[Text and item location entries]

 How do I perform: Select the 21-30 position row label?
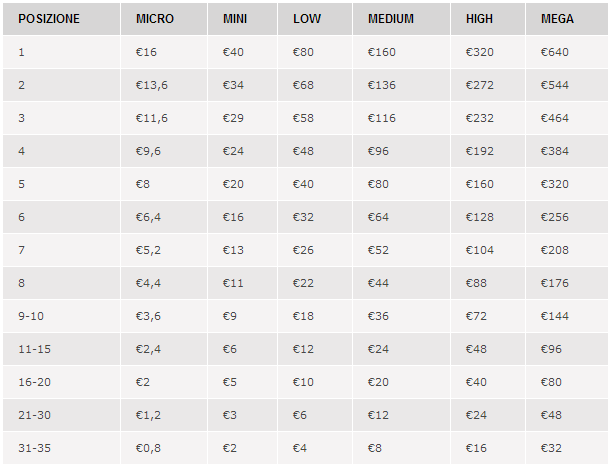[x=34, y=415]
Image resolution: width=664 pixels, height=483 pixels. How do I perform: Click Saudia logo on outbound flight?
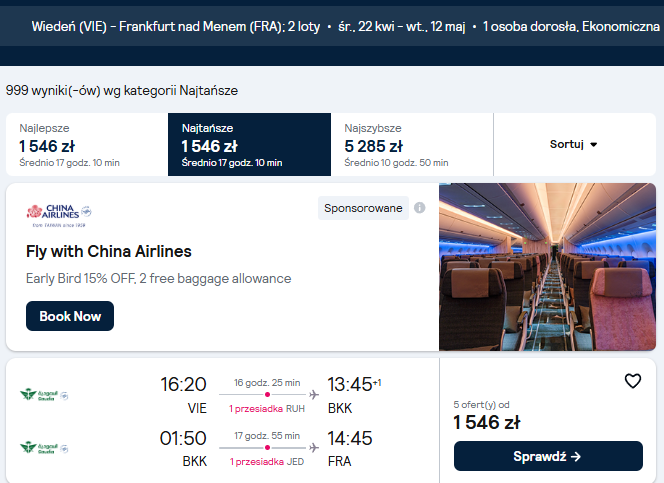point(44,395)
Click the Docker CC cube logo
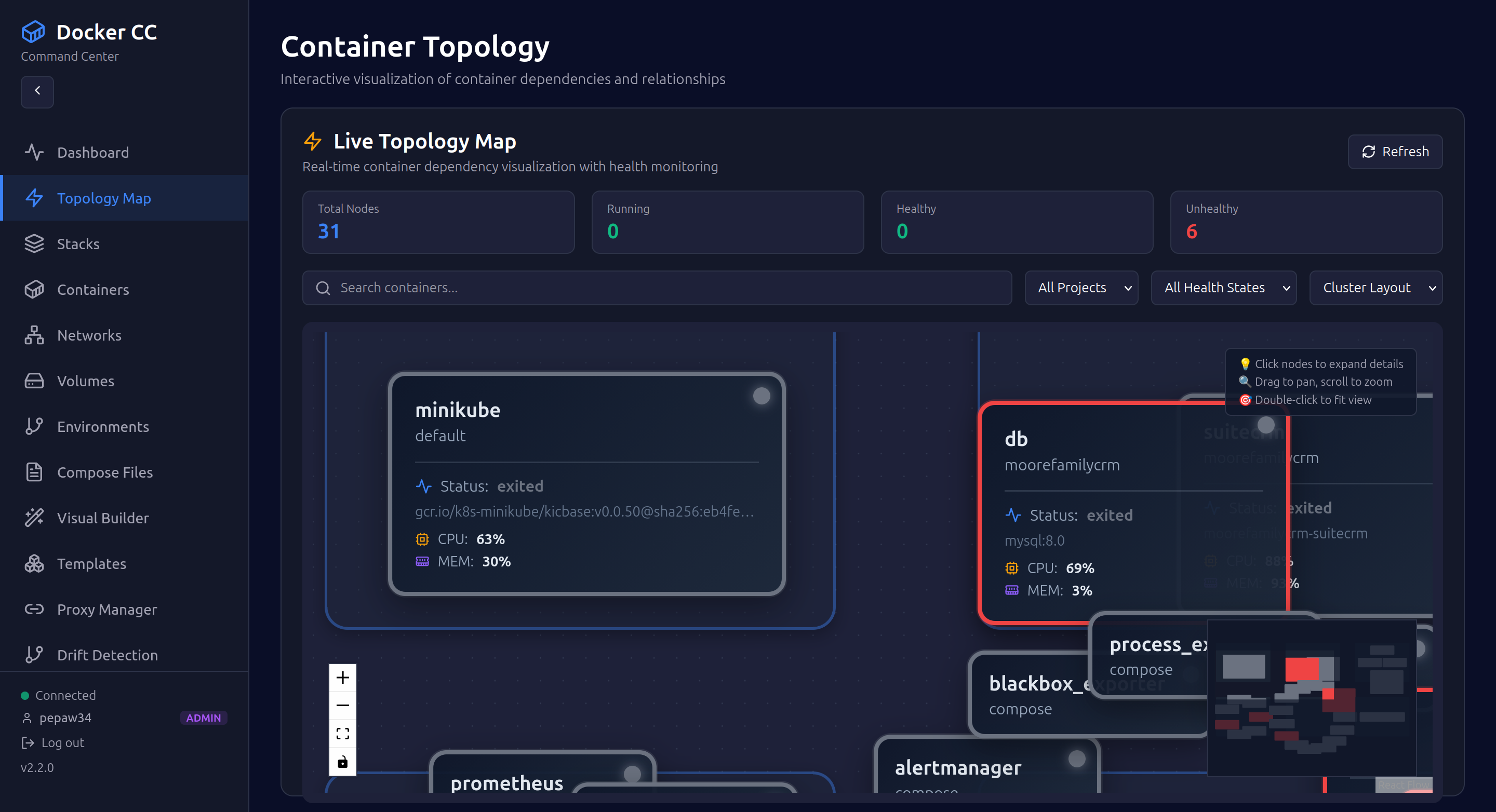Viewport: 1496px width, 812px height. tap(33, 32)
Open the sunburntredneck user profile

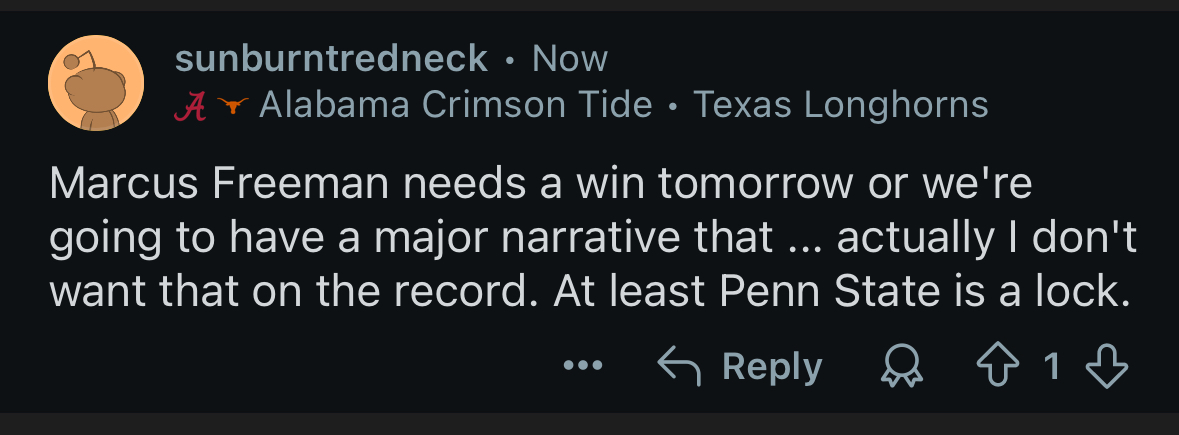click(331, 59)
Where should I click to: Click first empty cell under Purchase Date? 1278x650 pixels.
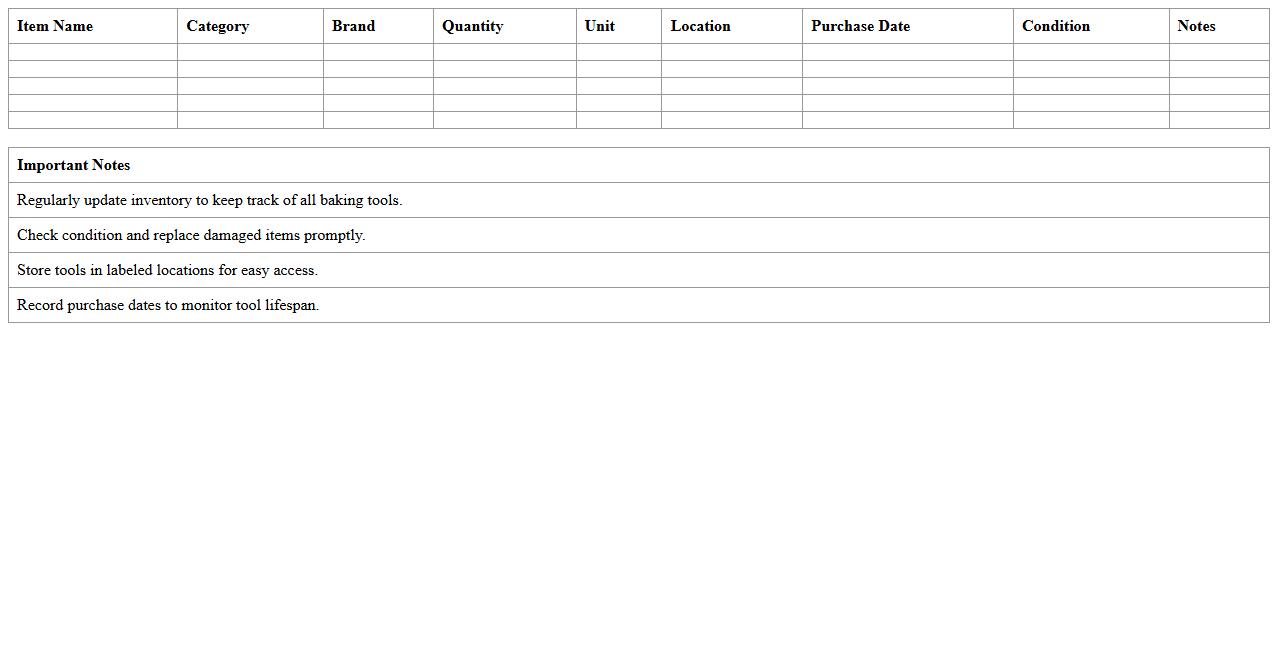(907, 52)
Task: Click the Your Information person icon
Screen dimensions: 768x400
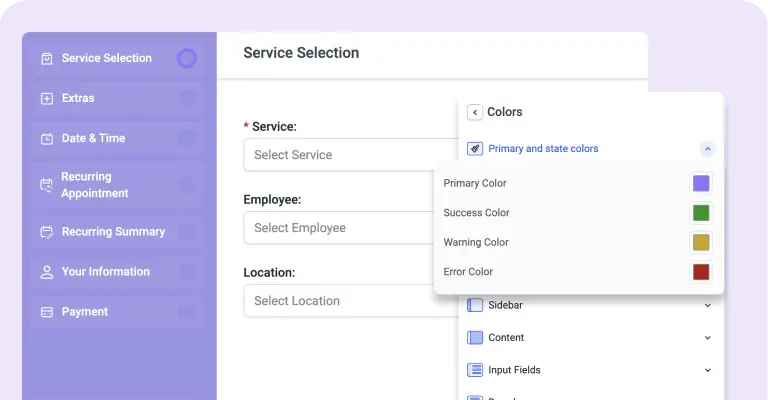Action: (47, 272)
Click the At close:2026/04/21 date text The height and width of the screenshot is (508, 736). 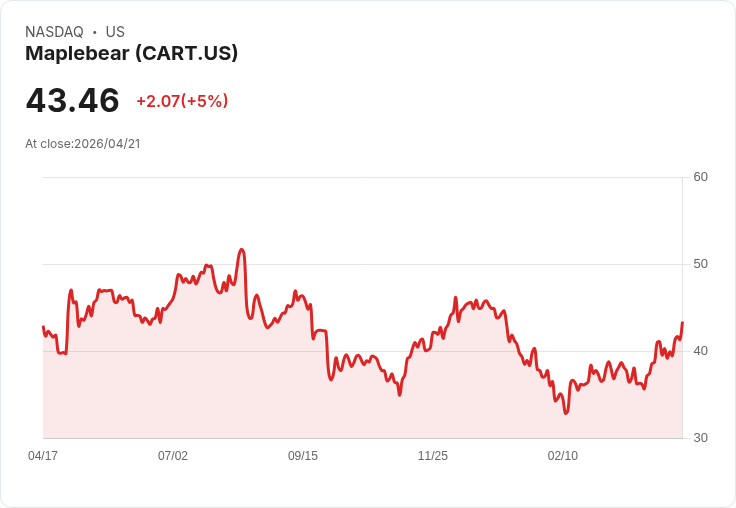[x=83, y=144]
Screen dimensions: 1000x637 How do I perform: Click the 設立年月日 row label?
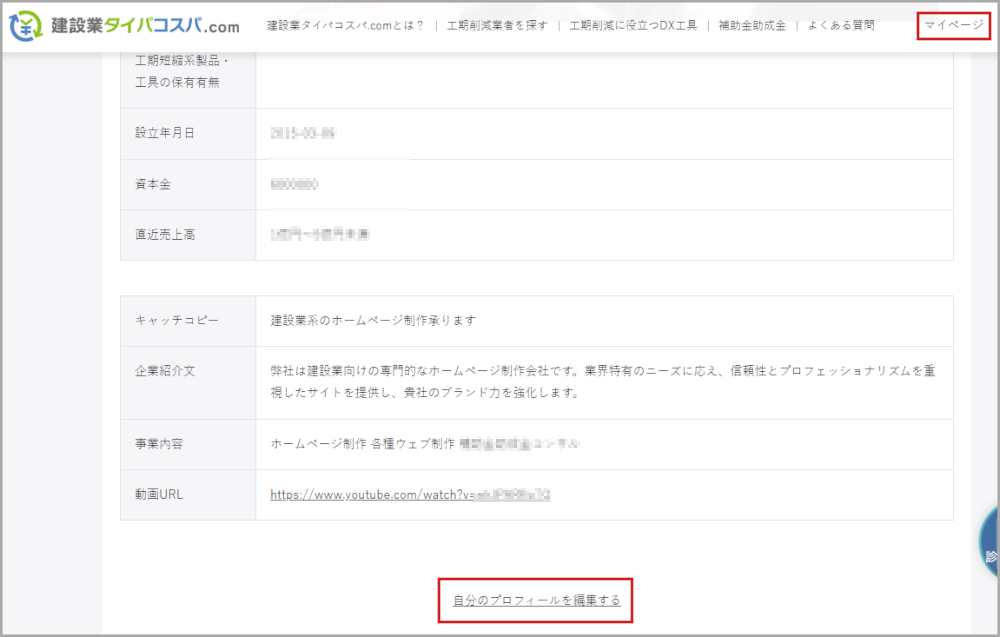point(165,133)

:: What you need to do ::
Pull out each line of the items that includes the word "label".

:: Answer below ::
 How do I perform: Select the 21-30 position row label?
Screen dimensions: 1000x637 How do I perform: Click the 設立年月日 row label?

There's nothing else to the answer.